— begin Extract to read —

Heinz Linge (23 March 1913 – 9 March 1980) was a German SS officer who served as a valet for the leader of Nazi Germany, Adolf Hitler, and became known for his close personal proximity to historical events. Linge was present in the Führerbunker on 30 April 1945, when Hitler committed suicide. Linge's ten-year service to Hitler ended at that time. In the aftermath of the Second World War in Europe, Linge spent ten years in Soviet captivity.

According to his memoir, titled With Hitler to the End and published by Skyhorse in 2014, "Linge was responsible for all aspects of Hitler’s household". Despite the circumstances of the war, Linge's portrayal of the Führer has been described as "affectionate", although Hitler as a supervisor acted in a manner "unpredictable and demanding".

Early life and education 
Linge was born in Bremen, Germany. He was employed as a bricklayer prior to joining the SS in 1933. He served in the Leibstandarte SS Adolf Hitler (LSSAH), Hitler's bodyguard. In 1934, when he was part of No. 1 Guard to Hitler's residence on the Obersalzberg near Berchtesgaden, Linge was selected to serve at the Reich Chancellery. By the end of the war, he had obtained the rank of SS-Obersturmbannführer (lieutenant colonel).

— end Extract to read —
— begin Information supplied —

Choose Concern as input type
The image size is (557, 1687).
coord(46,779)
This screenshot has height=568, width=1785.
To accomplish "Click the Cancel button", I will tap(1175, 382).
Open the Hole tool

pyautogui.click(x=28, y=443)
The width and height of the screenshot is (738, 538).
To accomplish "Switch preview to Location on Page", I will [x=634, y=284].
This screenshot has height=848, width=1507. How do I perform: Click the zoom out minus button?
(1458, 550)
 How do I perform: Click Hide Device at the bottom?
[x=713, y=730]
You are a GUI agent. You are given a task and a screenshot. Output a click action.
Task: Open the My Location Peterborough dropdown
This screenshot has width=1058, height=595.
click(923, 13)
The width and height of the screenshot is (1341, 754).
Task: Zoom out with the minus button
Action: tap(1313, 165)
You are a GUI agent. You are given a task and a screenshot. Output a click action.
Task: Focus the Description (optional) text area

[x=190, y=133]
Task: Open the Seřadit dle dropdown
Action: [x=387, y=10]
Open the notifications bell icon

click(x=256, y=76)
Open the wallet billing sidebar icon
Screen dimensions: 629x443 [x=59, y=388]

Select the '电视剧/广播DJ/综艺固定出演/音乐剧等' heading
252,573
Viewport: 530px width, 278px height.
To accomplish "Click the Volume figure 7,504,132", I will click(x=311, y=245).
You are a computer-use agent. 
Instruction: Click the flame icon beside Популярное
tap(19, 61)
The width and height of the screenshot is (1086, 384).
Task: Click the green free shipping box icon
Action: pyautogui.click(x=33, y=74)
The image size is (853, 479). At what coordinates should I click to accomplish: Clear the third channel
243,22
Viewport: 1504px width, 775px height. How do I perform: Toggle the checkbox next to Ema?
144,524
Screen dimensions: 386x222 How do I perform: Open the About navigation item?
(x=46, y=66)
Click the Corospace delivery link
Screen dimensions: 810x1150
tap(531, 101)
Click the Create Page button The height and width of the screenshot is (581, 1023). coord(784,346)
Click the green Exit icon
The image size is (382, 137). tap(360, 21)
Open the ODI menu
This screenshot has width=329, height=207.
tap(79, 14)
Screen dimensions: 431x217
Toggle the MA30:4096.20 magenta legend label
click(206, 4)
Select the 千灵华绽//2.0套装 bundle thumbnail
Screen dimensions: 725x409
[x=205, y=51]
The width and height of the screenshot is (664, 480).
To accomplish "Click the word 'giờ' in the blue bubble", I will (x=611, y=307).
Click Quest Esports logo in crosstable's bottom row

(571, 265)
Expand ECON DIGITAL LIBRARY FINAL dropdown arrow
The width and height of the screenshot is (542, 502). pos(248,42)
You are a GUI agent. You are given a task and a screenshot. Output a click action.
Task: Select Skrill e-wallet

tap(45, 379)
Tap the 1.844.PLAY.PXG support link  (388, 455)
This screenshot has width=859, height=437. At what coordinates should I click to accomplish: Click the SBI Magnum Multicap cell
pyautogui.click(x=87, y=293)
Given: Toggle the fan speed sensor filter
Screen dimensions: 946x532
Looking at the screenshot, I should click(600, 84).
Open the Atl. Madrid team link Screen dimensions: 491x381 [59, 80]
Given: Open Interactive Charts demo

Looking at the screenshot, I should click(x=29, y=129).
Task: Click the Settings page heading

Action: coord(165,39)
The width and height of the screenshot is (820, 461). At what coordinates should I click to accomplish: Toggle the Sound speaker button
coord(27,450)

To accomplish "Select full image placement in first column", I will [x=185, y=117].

— end Information supplied —

Stated task 1
Please reproduce verbatim the part of the passage on Heinz Linge that opens with the words containing "Heinz Linge (23" and closes with "in Soviet captivity.".
Stated task 2
Answer these questions from the passage on Heinz Linge:
(a) In what city was Linge born?
(b) What is the title of his memoir?
(c) How many years did Linge spend in Soviet captivity?

Full output 1
Heinz Linge (23 March 1913 – 9 March 1980) was a German SS officer who served as a valet for the leader of Nazi Germany, Adolf Hitler, and became known for his close personal proximity to historical events. Linge was present in the Führerbunker on 30 April 1945, when Hitler committed suicide. Linge's ten-year service to Hitler ended at that time. In the aftermath of the Second World War in Europe, Linge spent ten years in Soviet captivity.

Full output 2
(a) Bremen, Germany
(b) With Hitler to the End
(c) Ten years